▸ **Recorded data**
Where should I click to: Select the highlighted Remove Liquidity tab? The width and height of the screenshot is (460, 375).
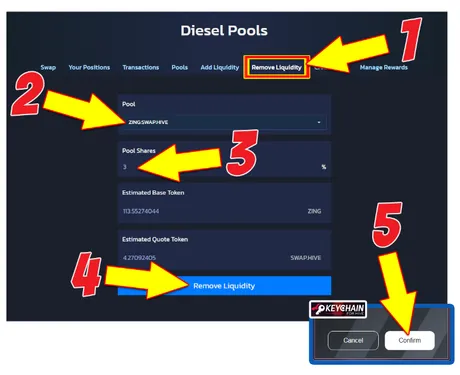tap(276, 67)
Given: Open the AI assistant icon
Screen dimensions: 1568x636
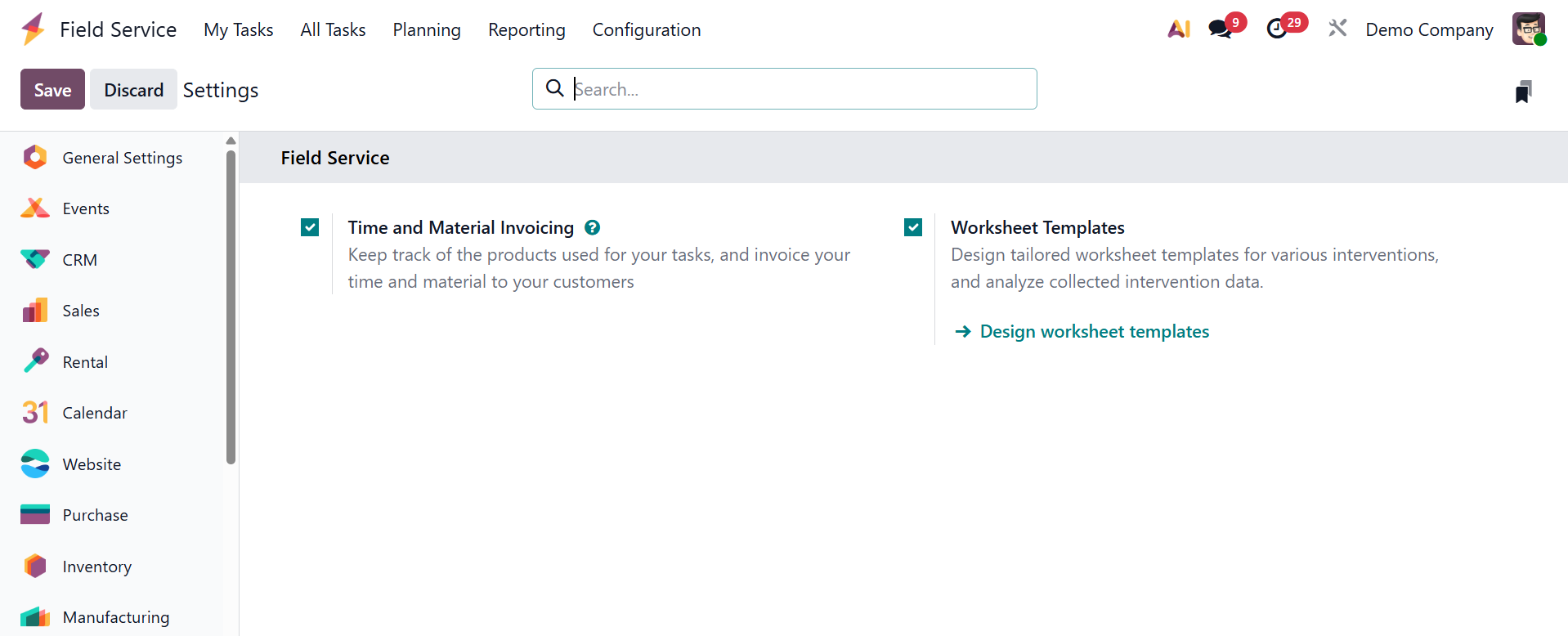Looking at the screenshot, I should (1178, 29).
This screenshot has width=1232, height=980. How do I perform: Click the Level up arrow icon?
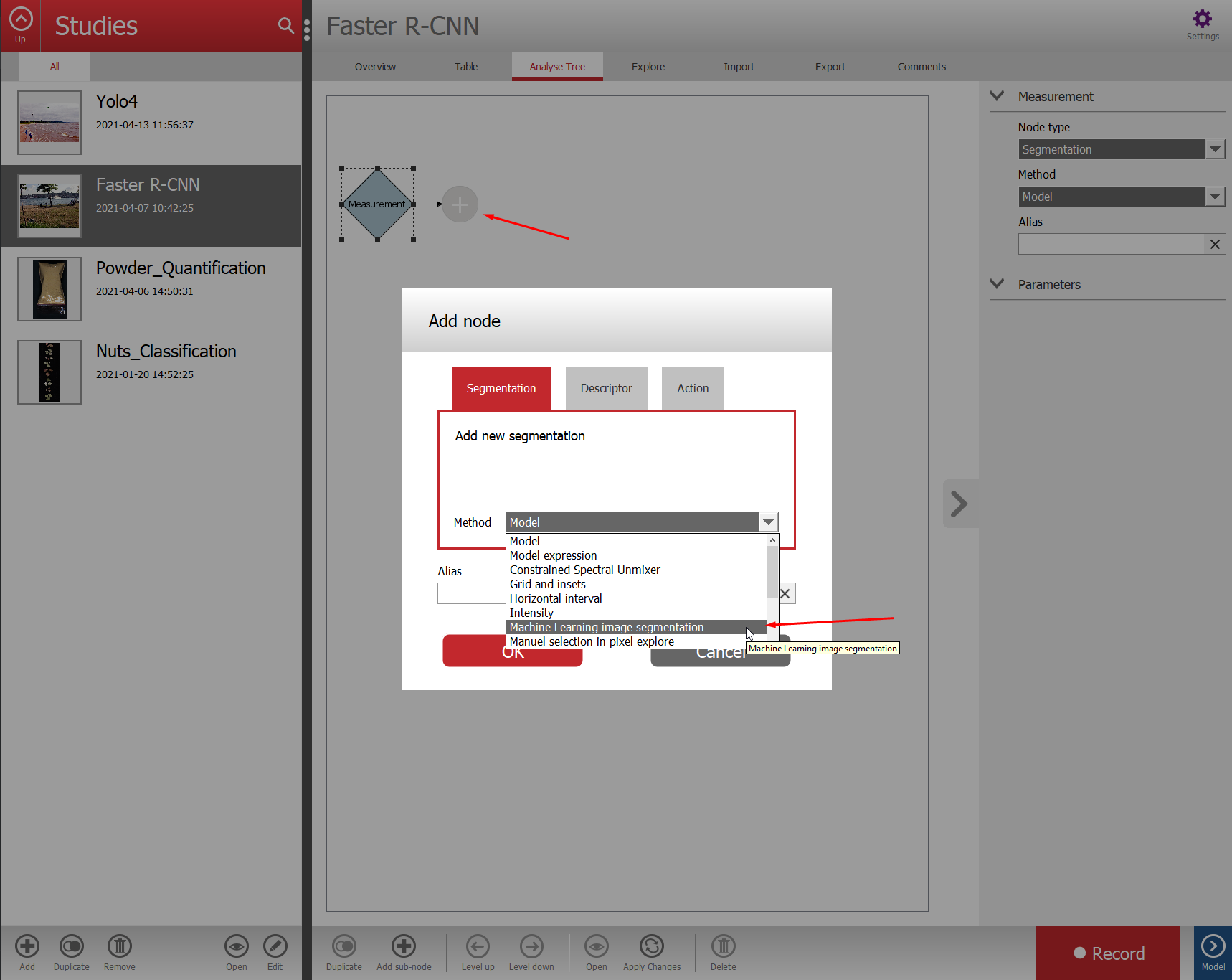click(478, 946)
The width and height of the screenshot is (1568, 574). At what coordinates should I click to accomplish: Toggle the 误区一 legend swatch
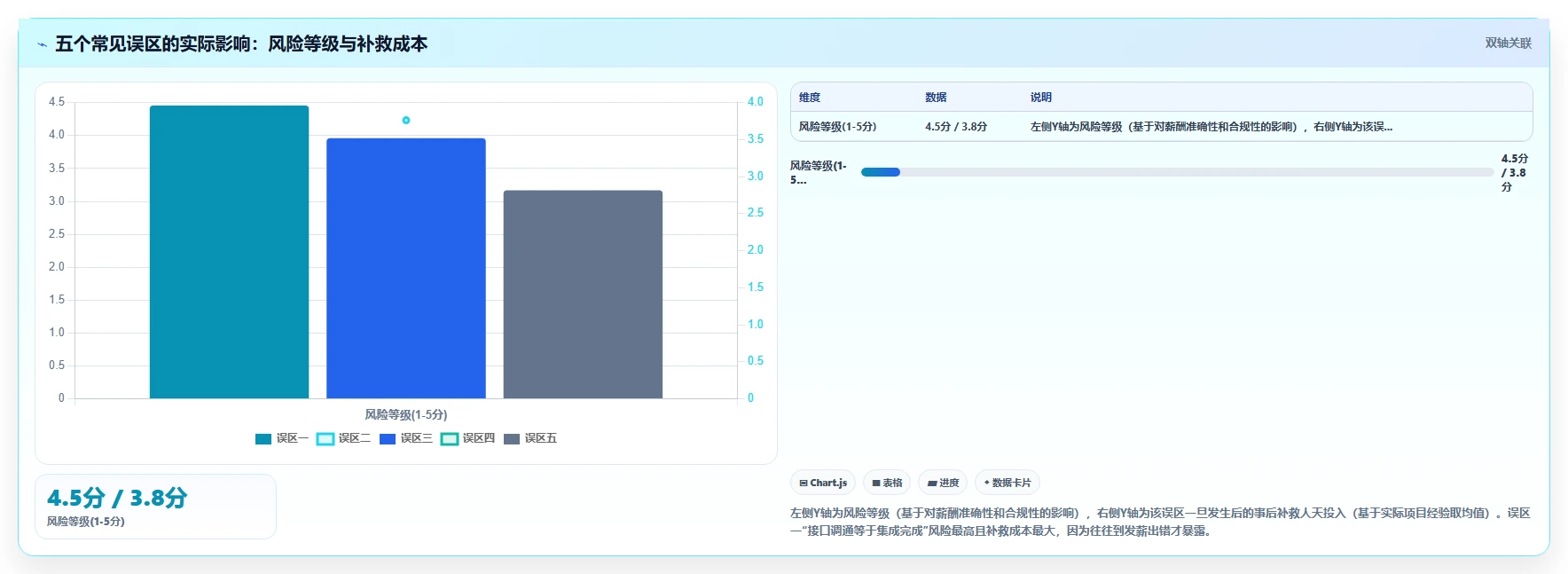coord(263,438)
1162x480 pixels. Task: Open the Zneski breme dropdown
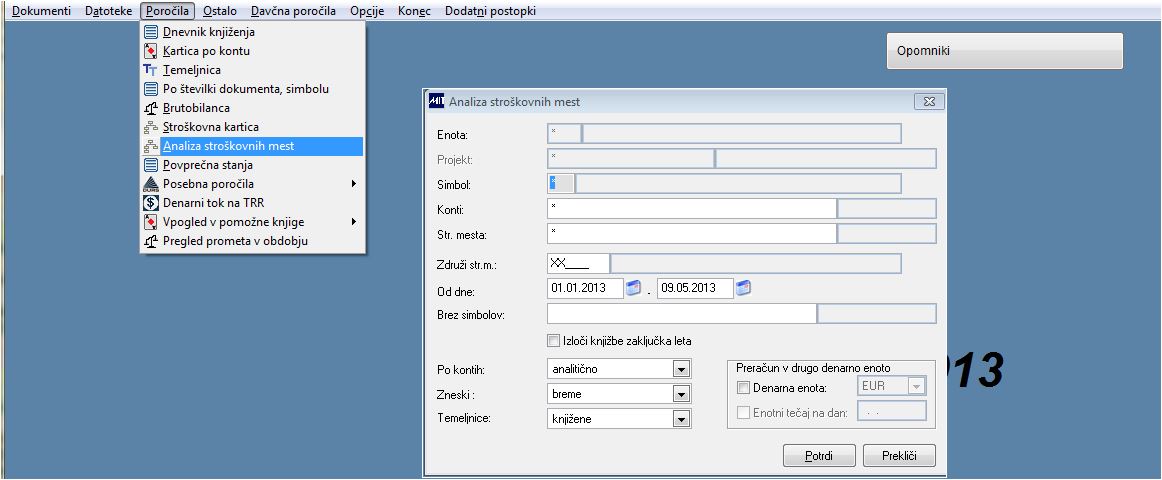tap(681, 394)
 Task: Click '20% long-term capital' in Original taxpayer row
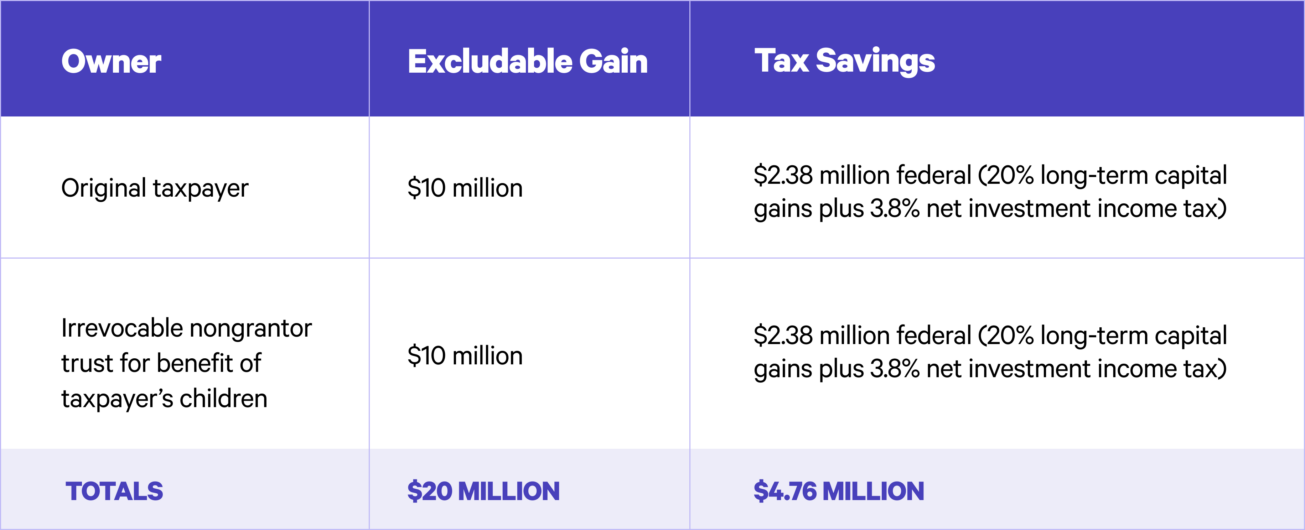point(1110,175)
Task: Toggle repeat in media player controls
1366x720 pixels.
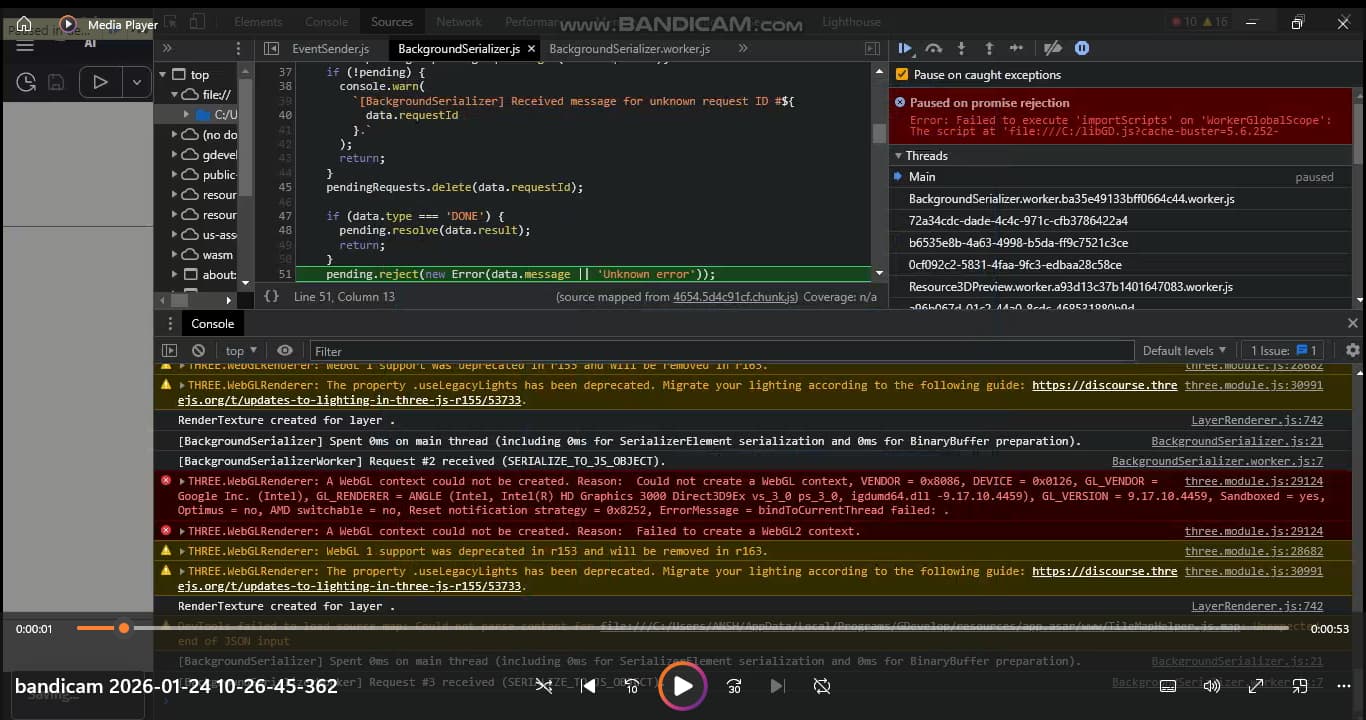Action: tap(822, 686)
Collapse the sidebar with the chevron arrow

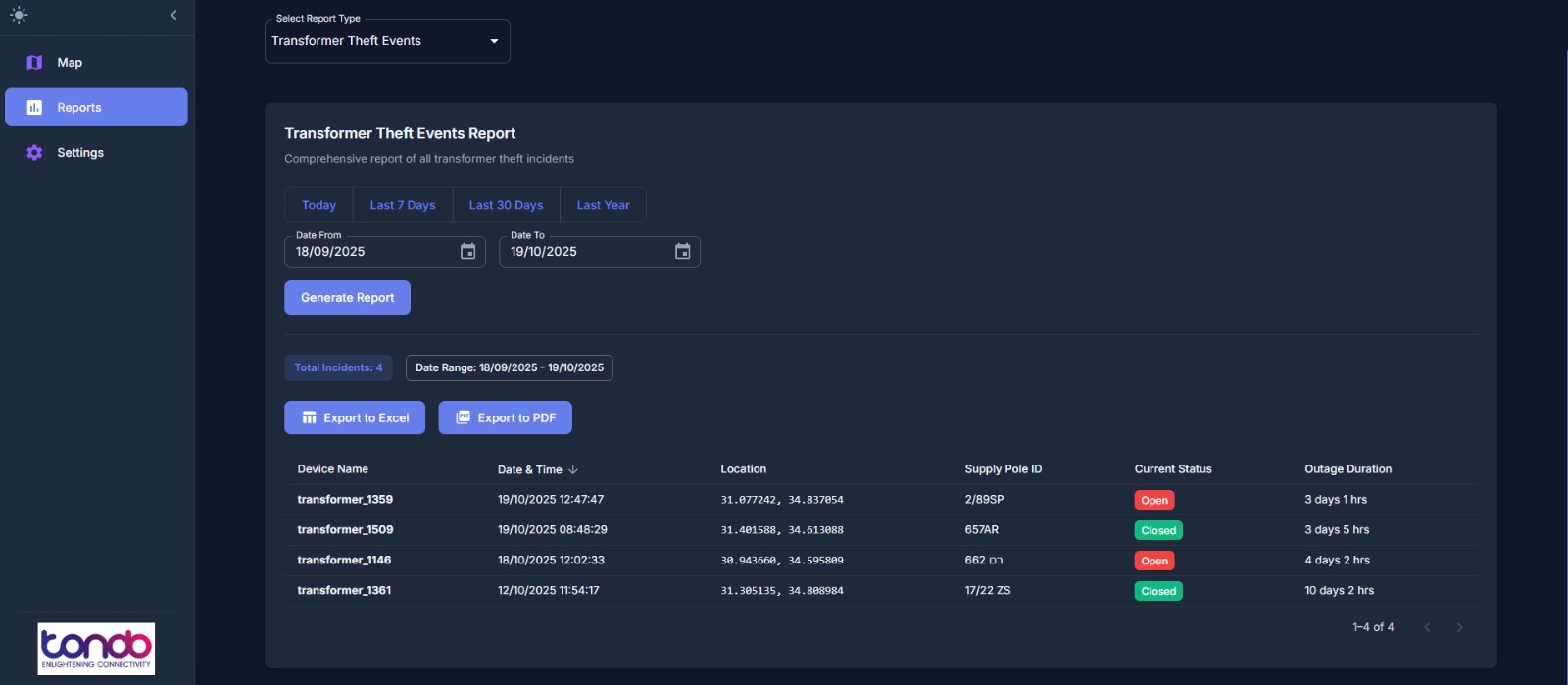tap(173, 15)
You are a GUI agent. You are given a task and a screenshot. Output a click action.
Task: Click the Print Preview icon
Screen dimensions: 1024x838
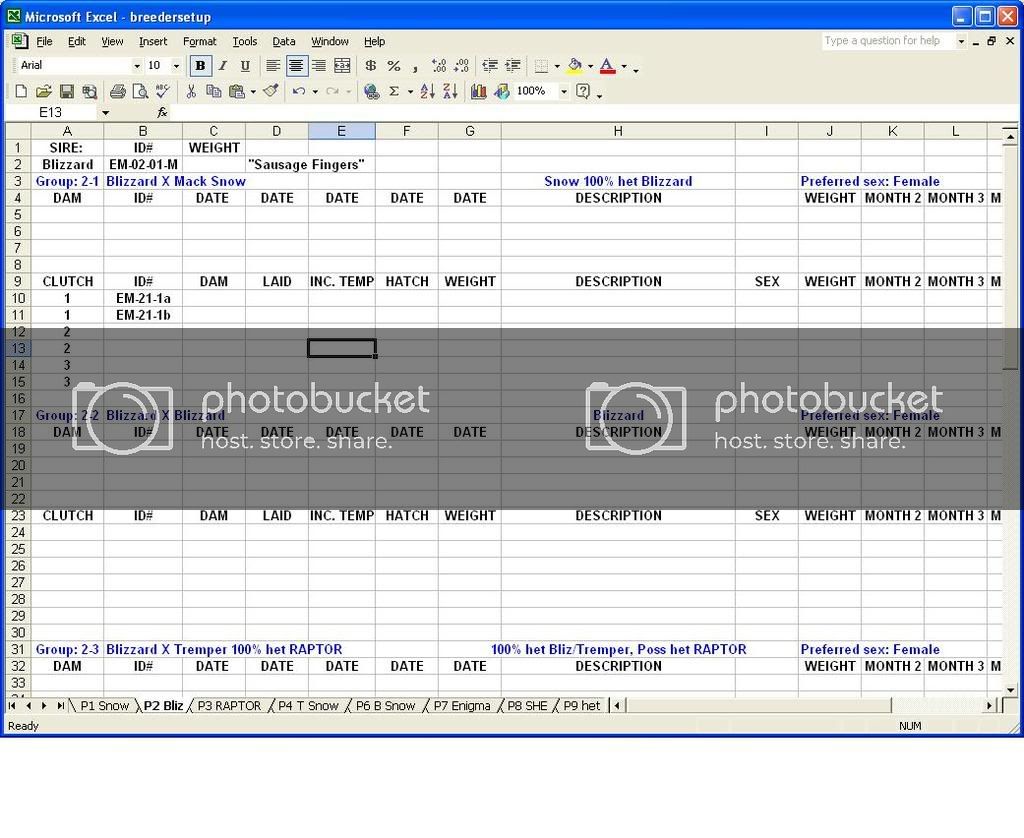coord(141,91)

▸ **GOAL OF THE EXERCISE**
Extract, word for word, every line from the one containing "This screenshot has" to the end of the data above, both ends included, and leave out the pictures.

▸ **EXPECTED ANSWER**
This screenshot has width=1232, height=980. How do I perform: Click the Level up arrow icon?
click(478, 946)
The width and height of the screenshot is (1568, 574). At what coordinates should I click to accomplish: Toggle the 误区一 legend swatch
coord(263,438)
1162x480 pixels. Task: Open the Zneski breme dropdown
tap(681, 394)
 Task: Click '20% long-term capital' in Original taxpayer row
point(1110,175)
Task: Toggle repeat in media player controls
1366x720 pixels.
Action: tap(822, 686)
Collapse the sidebar with the chevron arrow

tap(173, 15)
You are a GUI agent. You are given a task and a screenshot. Output a click action.
Task: Click the Print Preview icon
Screen dimensions: 1024x838
coord(141,91)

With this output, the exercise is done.